Hier ein paar Screenshots, die zeigen, wie das ganze aussieht.





			Dieser Inhalt steht nur eingeloggten Mitgliedern zur Verfügung.
        






			Dieser Inhalt steht nur eingeloggten Mitgliedern zur Verfügung.
        






			Dieser Inhalt steht nur eingeloggten Mitgliedern zur Verfügung.
        




Das Ganze stelle ich natürlich nicht umsonst im PCGames-Forum vor, denn ich bin zurzeit auf der Suche nach Testern. Das Spiel ist zwar noch Work-in-Progress, vor allem die Anzahl der Level ist noch lange nicht final, allerdings ist der größte Teil der "Haupt-Programmierarbeit" bereits geschafft - hoffe ich zumindest.
Tester bräuchte ich vor allem, um noch Bugs ausfindig zu machen (betrifft insbesondere verschiedene Auflösungen), die Performance zu testen (immerhin insbesondere bei Android wichtig), sowie am Balancing zu drehen (Reihenfolge, Schwierigkeitsgrad der Level, Lichtgestaltung - man sollte nicht unterschätzen, was zu wenig Licht in einem Level ausmacht )

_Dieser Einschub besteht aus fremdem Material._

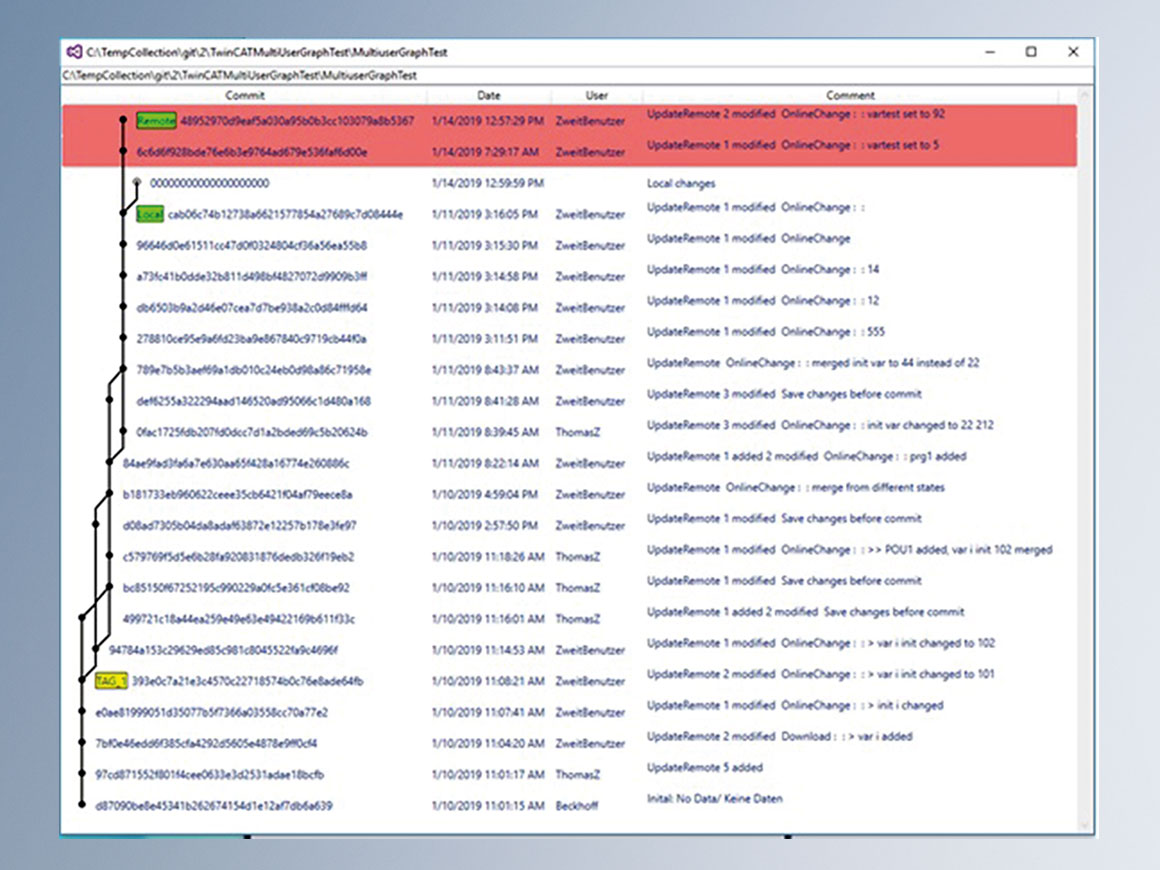Click the Visual Studio icon in title bar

Wer einen Blick riskieren möchte, sollte der Android-Version (s. PlayStore-Link) eine Chance geben 
(PC-Version folgt später)

(Bitte aber zumindest minimal frustresistent sein, denn die späteren Levels können unter Umständen schon... frustrierend sein )


----------



## Luuux (24. April 2014)

Update:
Project S.P.H.E.R.E. ist jetzt als Alpha auf Google Play verfügbar! (Android-Version)

https://play.google.com/store/apps/details?id=com.luux.projectsphere.freegame



PS: Falls ein Mod das liest, könnte der Threadtitel evtl. zu "[IndieGame] Project S.P.H.E.R.E." geändert werden? Es wird nicht nur eine Android-Version geben.

EDIT: Danke für's Verschieben in die Indie-Ecke, die existierte beim Erstellen des Threads glaube ich noch nicht


----------